🤖 AI Summary
Large language models (LLMs) accurately describe probability distributions yet suffer from sampling infidelity, hindering their use in Monte Carlo simulation and stochastic decision-making—tasks demanding reliable randomness. This paper addresses systematic bias in Bernoulli sampling and proposes Verbalized Rejection Sampling (VRS), the first prompt-based reformulation of classical rejection sampling as an explicit, stepwise reasoning chain involving “accept/reject” decisions to enhance sampling fidelity. VRS requires no fine-tuning or access to model logits; it operates solely via prompting. We derive a theoretical upper bound on sampling error and prove that, under mild assumptions, VRS strictly outperforms direct sampling. Extensive experiments across multiple state-of-the-art LLMs demonstrate its effectiveness: average bias reduction exceeds 60% on coin-flip–style tasks.
📝 Abstract
Large language models (LLMs) can often accurately describe probability distributions using natural language, yet they still struggle to generate faithful samples from them. This mismatch limits their use in tasks requiring reliable stochasticity, such as Monte Carlo methods, agent-based simulations, and randomized decision-making. We investigate this gap between knowledge and sampling in the context of Bernoulli distributions.
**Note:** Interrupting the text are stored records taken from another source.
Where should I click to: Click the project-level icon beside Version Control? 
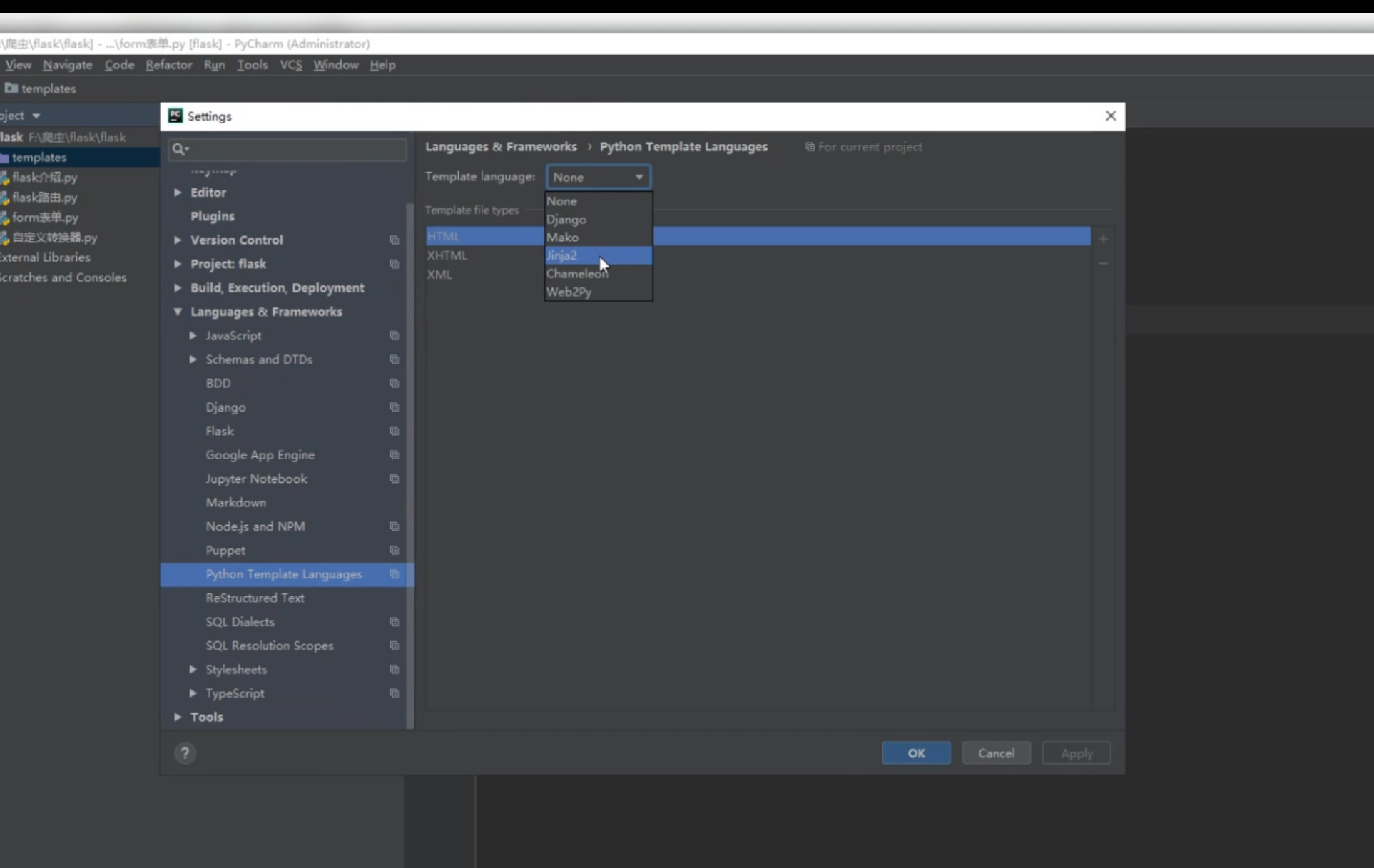click(394, 240)
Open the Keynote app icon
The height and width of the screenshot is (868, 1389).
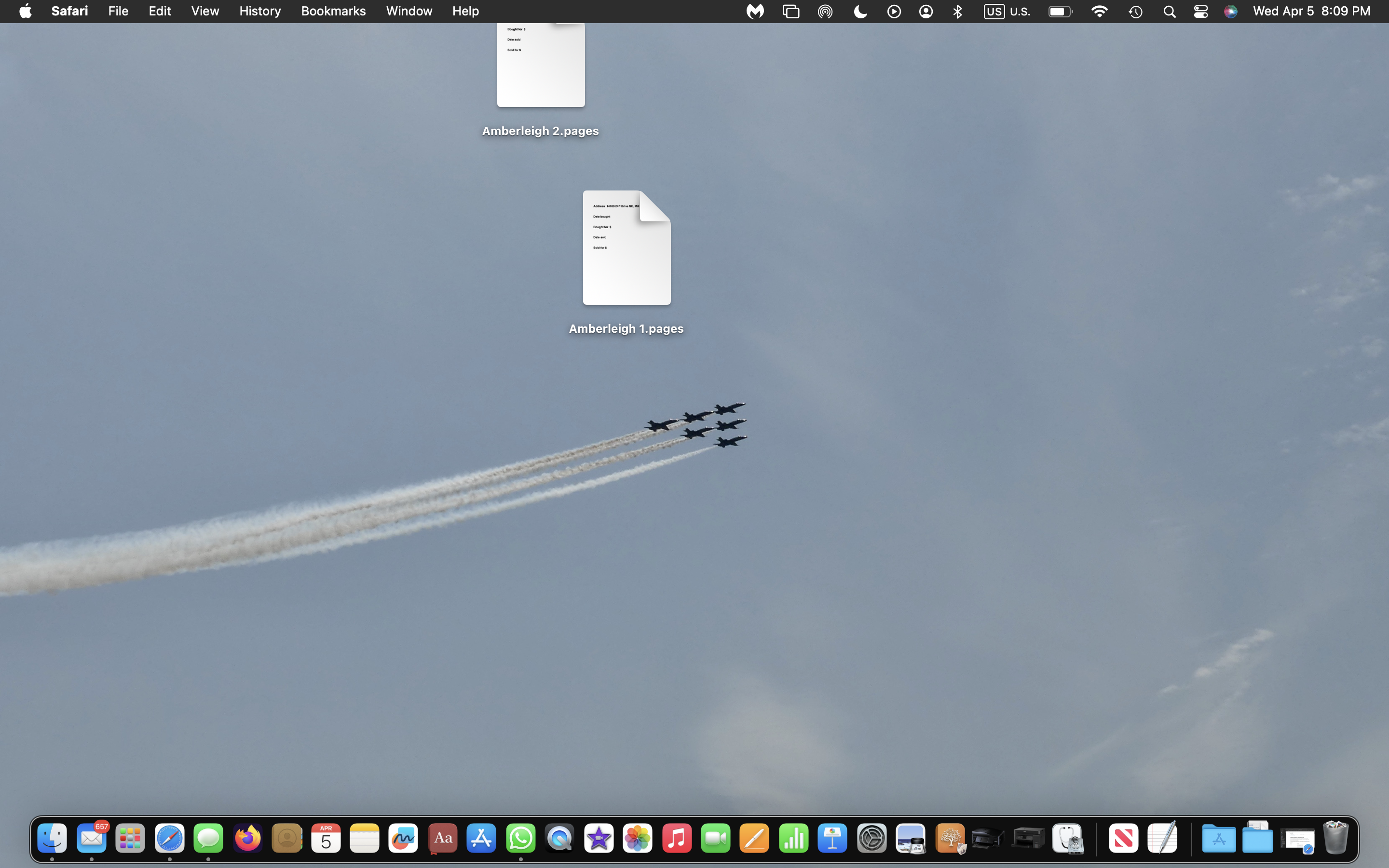coord(832,839)
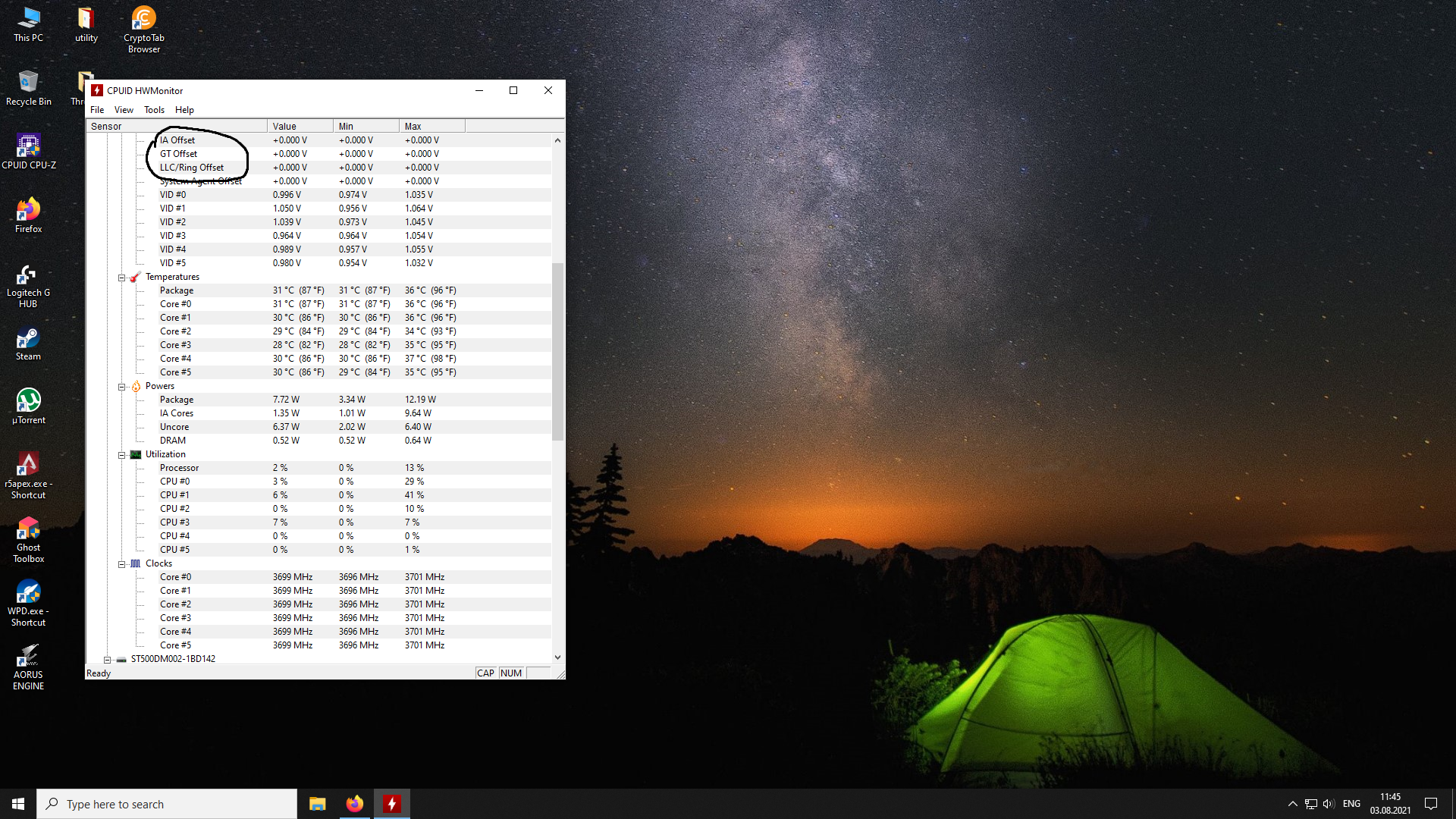Open Firefox from the taskbar

[x=354, y=804]
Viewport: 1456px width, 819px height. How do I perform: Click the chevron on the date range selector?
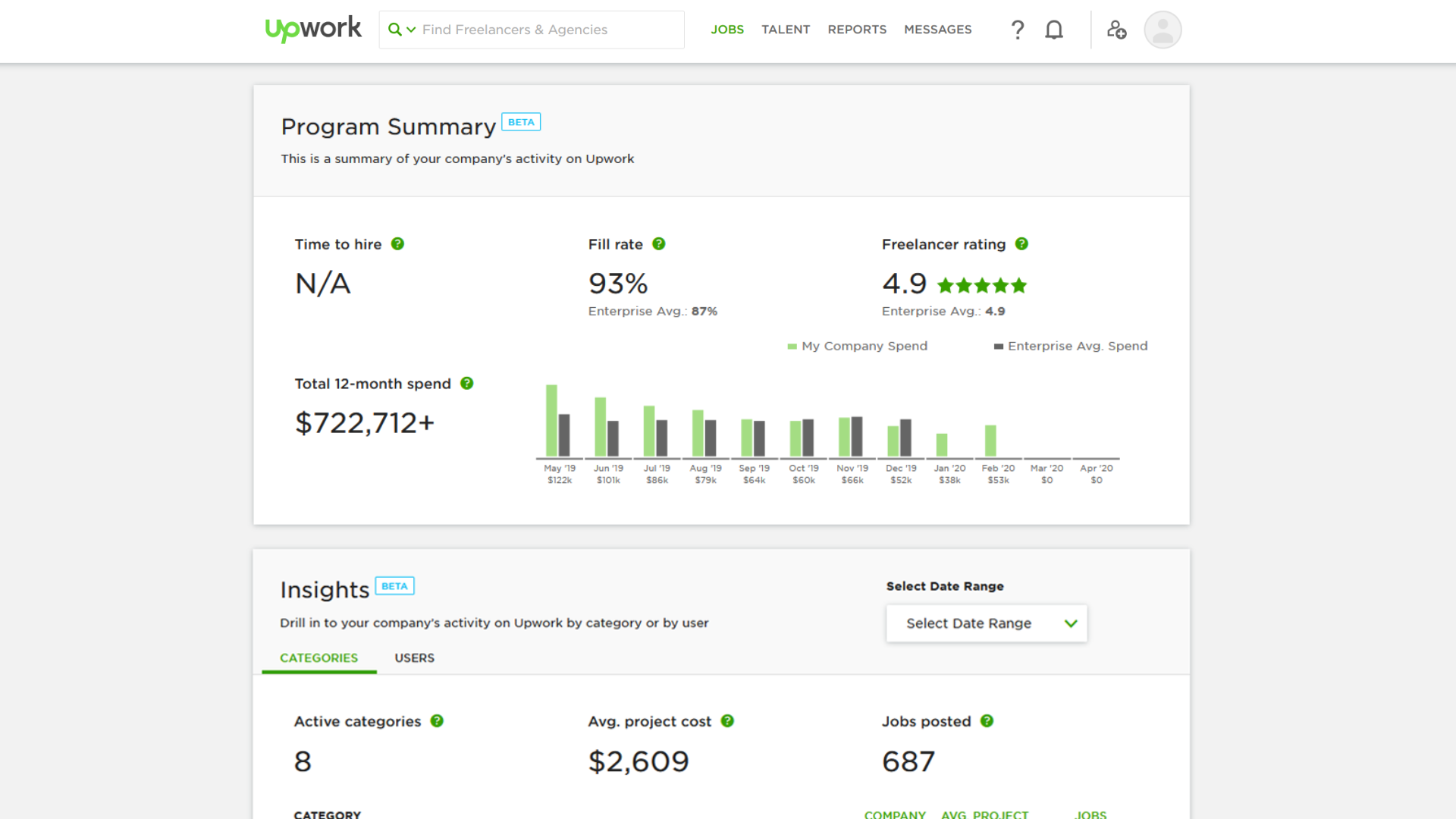tap(1071, 623)
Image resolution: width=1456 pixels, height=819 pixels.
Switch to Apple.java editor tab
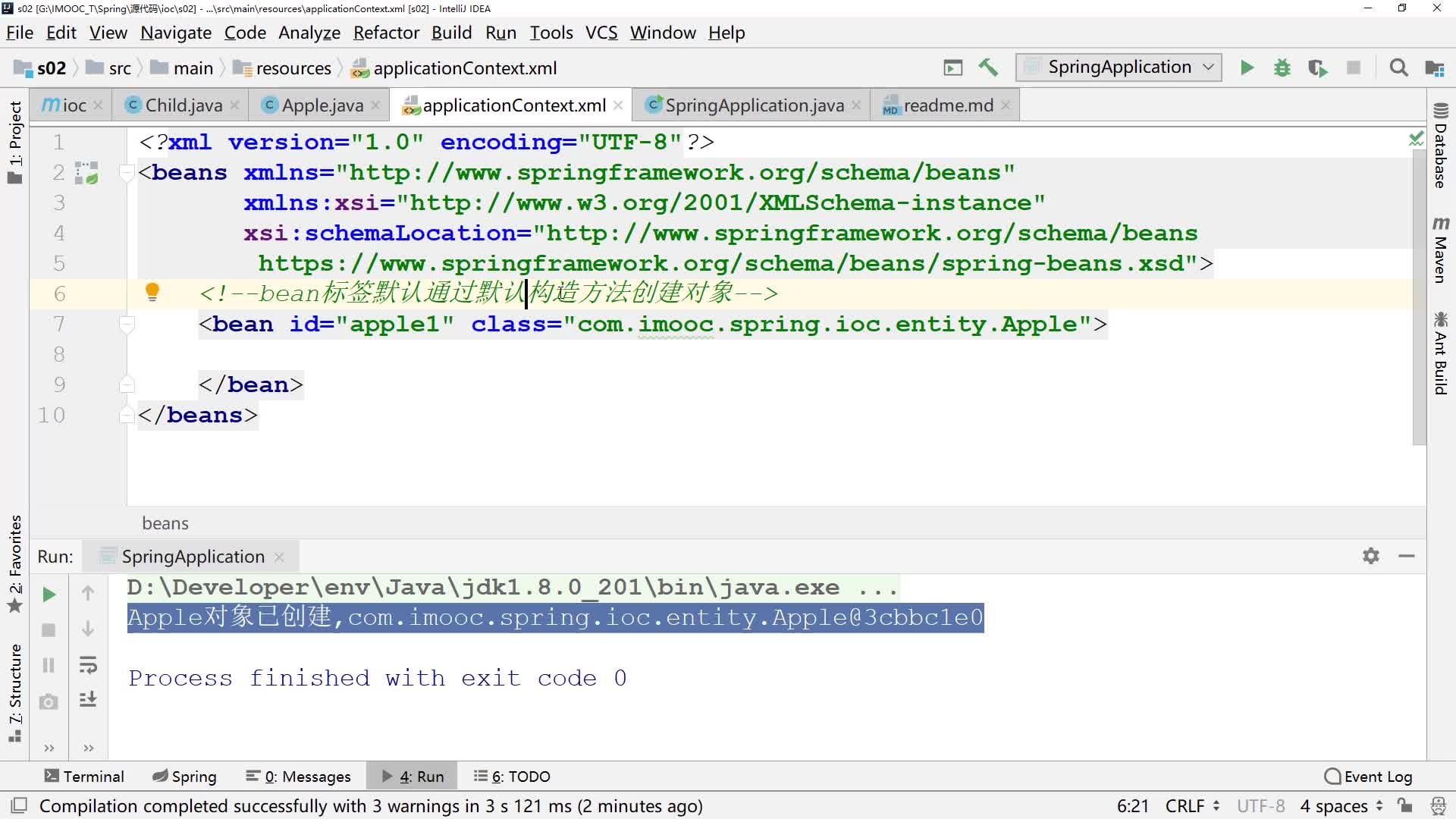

We introduce Verbalized Rejection Sampling (VRS), a natural-language adaptation of classical rejection sampling that prompts the LLM to reason about and accept or reject proposed samples. Despite relying on the same Bernoulli mechanism internally, VRS substantially reduces sampling bias across models. We provide theoretical analysis showing that, under mild assumptions, VRS improves over direct sampling, with gains attributable to both the algorithm and prompt design. More broadly, our results show how classical probabilistic tools can be verbalized and embedded into LLM workflows to improve reliability, without requiring access to model internals or heavy prompt engineering.